Feature selection and dimensionality reduction are how you fight the curse of dimensionality — the phenomenon where models trained on high-dimensional data overfit, train slowly, and become impossible to interpret. This post covers the full toolkit: filter methods, wrapper methods, embedded methods, and PCA.
What the Interviewer Is Testing
At the junior level: do you know PCA? At the senior level: can you choose between filter/wrapper/embedded methods given a constraint (interpretability, compute budget, model type)? Can you explain why PCA breaks in certain scenarios and what to use instead?
Why Reduce Features?
- Overfitting: More features → more parameters → more chance to memorize noise. 1,000 features and 500 samples is a disaster.
- Training time: Many algorithms scale O(p²) or O(p³) with feature count. Halving features can 4× or 8× training speed.
- Interpretability: A model with 5 features is explainable. A model with 500 is not.
- Collinearity: Highly correlated features don’t add information but add noise and instability to linear models.
Three Families of Feature Selection
1. Filter Methods (Model-Free)
Evaluate each feature’s relevance to the target using a statistical measure, independently of any model. Fast, but miss feature interactions.
Correlation (Pearson): For regression targets. Removes features with |r| < threshold. Remove one of any pair with |r| > 0.9 with each other (collinearity).
import pandas as pd
import numpy as np
corr_matrix = df.corr().abs()
# Find features highly correlated with target
target_corr = corr_matrix['target'].sort_values(ascending=False)
print(target_corr)
# Remove collinear features (upper triangle)
upper = corr_matrix.where(np.triu(np.ones(corr_matrix.shape), k=1).astype(bool))
to_drop = [col for col in upper.columns if any(upper[col] > 0.95)]
df_reduced = df.drop(columns=to_drop)
Mutual Information: Captures non-linear relationships between feature and target. Works for both regression and classification. Doesn’t assume linear relationship.
from sklearn.feature_selection import SelectKBest, mutual_info_classif
selector = SelectKBest(mutual_info_classif, k=20)
X_selected = selector.fit_transform(X_train, y_train)
selected_features = X.columns[selector.get_support()]
Chi-squared (χ²): For classification with non-negative features (count or frequency data). Tests independence between feature and target.

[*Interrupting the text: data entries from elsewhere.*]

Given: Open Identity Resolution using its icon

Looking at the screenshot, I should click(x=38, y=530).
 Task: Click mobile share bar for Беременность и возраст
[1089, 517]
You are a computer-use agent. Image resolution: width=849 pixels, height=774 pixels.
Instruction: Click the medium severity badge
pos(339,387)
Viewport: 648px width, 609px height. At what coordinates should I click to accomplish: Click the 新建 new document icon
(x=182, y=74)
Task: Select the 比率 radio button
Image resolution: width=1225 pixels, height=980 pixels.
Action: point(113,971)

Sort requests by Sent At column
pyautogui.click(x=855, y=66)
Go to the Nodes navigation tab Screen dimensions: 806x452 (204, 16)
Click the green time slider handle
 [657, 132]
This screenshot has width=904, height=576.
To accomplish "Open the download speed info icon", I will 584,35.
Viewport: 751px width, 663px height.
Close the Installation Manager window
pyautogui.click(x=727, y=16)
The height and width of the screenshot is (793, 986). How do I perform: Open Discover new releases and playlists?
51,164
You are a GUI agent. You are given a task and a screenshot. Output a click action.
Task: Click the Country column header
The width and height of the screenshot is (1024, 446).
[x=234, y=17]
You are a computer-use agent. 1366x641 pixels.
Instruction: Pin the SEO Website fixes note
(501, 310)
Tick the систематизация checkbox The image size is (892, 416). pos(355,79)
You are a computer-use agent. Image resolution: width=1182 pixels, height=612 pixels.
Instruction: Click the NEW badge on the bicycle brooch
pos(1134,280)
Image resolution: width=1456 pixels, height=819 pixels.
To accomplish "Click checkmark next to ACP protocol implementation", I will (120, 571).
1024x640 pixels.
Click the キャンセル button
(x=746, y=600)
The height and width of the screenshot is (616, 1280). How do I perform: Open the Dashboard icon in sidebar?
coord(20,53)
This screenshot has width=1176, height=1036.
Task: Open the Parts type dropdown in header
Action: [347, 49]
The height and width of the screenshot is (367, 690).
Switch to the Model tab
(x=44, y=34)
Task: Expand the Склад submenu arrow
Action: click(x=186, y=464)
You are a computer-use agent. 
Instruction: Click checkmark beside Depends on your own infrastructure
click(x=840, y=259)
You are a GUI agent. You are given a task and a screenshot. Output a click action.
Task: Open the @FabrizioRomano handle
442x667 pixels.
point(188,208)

from sklearn.feature_selection import SelectKBest, chi2
selector = SelectKBest(chi2, k=20)
X_selected = selector.fit_transform(X_train_nonneg, y_train)
Variance threshold: Remove features with near-zero variance — they carry no information. A feature that is 0.99 for 99% of samples is useless.
from sklearn.feature_selection import VarianceThreshold
sel = VarianceThreshold(threshold=0.01)
X_reduced = sel.fit_transform(X)
2. Wrapper Methods (Model-Dependent)
Train a model on different feature subsets, select the subset that gives the best validation score. Accounts for feature interactions. Expensive: O(2^p) subsets in the brute-force case.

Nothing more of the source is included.